■ **PASSAGE TO READ**
★ ★ ★ ★ ★ ★ ★

I am writing a profiler for which I want to know the total time since the thread was created as well as the total CPU time used by that thread for a certain calculation.
By total time I mean: the time including the time a thread spends being blocked for whatever reason, so total time elapsed since something like thread my_thread(function).
getrusage gives me the CPU time for the calling thread which is good, however, I want to know the total time that passed since the thread was created as well. I couldn't find any C++ library for it at all.
I can take a time stamp when the thread was created/spawned by instrumenting the program and inserting a simple time stamp method like the chrono functions and then another time stamp when I do the calculation, their difference is the time I want. However, even after some search I couldn't figure out how to detect thread entry/spawn point using an LLVM pass.
Any suggestions on how to detect thread entry/spawn point in LLVM pass?
Best regards!

★ ★ ★ ★ ★ ★ ★

■ **SUPPLIED ENTRIES**
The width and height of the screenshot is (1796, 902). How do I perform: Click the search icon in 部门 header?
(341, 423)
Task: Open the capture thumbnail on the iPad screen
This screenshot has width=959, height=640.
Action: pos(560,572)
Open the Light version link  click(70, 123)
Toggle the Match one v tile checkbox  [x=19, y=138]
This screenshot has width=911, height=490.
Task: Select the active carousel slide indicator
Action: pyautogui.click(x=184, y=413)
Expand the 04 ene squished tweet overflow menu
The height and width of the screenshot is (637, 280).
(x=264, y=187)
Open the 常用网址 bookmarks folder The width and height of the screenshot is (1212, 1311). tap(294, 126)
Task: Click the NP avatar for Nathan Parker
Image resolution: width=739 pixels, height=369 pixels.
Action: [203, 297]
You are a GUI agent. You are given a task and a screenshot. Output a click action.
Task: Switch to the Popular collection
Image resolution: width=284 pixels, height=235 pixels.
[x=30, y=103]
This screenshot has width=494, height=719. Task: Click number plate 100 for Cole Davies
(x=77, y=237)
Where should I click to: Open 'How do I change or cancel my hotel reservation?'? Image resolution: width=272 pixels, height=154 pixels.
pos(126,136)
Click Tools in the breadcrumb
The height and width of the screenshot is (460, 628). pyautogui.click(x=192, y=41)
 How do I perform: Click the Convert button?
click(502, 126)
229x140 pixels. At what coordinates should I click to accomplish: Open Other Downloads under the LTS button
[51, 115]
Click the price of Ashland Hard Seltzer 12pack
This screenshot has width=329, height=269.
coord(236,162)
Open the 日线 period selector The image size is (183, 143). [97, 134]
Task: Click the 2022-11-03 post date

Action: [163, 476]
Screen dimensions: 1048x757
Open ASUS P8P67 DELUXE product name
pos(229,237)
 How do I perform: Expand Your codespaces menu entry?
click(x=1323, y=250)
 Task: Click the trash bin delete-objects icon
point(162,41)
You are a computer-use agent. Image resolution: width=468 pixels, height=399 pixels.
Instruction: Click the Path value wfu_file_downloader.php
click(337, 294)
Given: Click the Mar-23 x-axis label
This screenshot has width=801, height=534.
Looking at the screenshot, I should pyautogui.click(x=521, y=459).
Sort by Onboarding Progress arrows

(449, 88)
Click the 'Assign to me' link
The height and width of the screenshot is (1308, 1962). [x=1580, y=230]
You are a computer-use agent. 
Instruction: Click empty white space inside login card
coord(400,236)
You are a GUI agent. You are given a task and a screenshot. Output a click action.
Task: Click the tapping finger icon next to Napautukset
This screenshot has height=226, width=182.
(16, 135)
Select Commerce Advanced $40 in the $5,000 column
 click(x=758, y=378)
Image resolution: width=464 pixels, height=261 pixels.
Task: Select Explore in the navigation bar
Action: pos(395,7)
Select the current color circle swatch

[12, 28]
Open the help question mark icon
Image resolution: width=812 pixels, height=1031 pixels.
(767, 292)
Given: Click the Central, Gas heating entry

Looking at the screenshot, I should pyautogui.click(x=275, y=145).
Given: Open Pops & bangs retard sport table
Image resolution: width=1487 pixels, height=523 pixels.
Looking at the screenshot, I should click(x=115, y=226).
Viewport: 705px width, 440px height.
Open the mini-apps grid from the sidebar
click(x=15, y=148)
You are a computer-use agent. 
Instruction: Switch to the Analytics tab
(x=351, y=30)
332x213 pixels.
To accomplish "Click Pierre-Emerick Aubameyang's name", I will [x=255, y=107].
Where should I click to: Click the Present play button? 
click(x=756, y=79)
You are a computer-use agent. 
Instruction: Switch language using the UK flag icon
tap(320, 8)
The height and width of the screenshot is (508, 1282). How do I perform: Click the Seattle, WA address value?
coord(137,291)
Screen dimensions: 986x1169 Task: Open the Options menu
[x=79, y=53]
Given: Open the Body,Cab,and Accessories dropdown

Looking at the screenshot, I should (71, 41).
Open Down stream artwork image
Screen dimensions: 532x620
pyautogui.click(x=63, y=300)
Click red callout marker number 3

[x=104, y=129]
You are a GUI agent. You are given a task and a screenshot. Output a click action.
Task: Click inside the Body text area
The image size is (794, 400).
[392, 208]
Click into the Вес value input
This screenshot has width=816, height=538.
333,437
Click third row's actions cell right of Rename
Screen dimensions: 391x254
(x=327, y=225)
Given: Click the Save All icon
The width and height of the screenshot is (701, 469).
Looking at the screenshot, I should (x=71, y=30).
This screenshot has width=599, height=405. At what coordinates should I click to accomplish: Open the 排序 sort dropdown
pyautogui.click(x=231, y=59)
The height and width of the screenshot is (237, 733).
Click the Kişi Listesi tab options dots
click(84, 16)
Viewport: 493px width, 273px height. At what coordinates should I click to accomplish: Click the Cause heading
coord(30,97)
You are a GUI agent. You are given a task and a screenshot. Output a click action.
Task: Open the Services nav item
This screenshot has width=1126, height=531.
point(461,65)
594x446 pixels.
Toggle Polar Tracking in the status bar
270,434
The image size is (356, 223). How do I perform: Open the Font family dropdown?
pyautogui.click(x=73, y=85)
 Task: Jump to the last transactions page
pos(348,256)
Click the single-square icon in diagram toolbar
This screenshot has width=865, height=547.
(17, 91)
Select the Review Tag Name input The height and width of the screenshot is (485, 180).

★ ★ ★ ★ ★ ★ ★

■ **OBJECTIVE A**
Return the part of the profiler question starting at "I can take a" and ending at "an LLVM pass.", copied word for word.
■ **OBJECTIVE B**
Take the profiler question about thread timing in an LLVM pass further, continuing after its final line.

■ **EXERCISE ANSWER A**
I can take a time stamp when the thread was created/spawned by instrumenting the program and inserting a simple time stamp method like the chrono functions and then another time stamp when I do the calculation, their difference is the time I want. However, even after some search I couldn't figure out how to detect thread entry/spawn point using an LLVM pass.

■ **EXERCISE ANSWER B**
I guess, you need to search for CallInsts which call to pthread_create, then analyze their arguments and find out what callback function they are passed in.
To make sure you catch all thread creation calls, you'd need to research how threads are created on your platform. At the lowest level, thread creation requires syscall (well, in most cases).
For instance, FreeBSD does have a pthread_create function, but it is purely userland and delegates thread creation to thr_new syscall. Some programs (Rust language runtime, IIRC) may call into that syscall directly, bypassing pthread_create, but these are pretty rare. So, if you really want to make sure you catch every thread creation, you'd need to search CallInsts to these low level ones.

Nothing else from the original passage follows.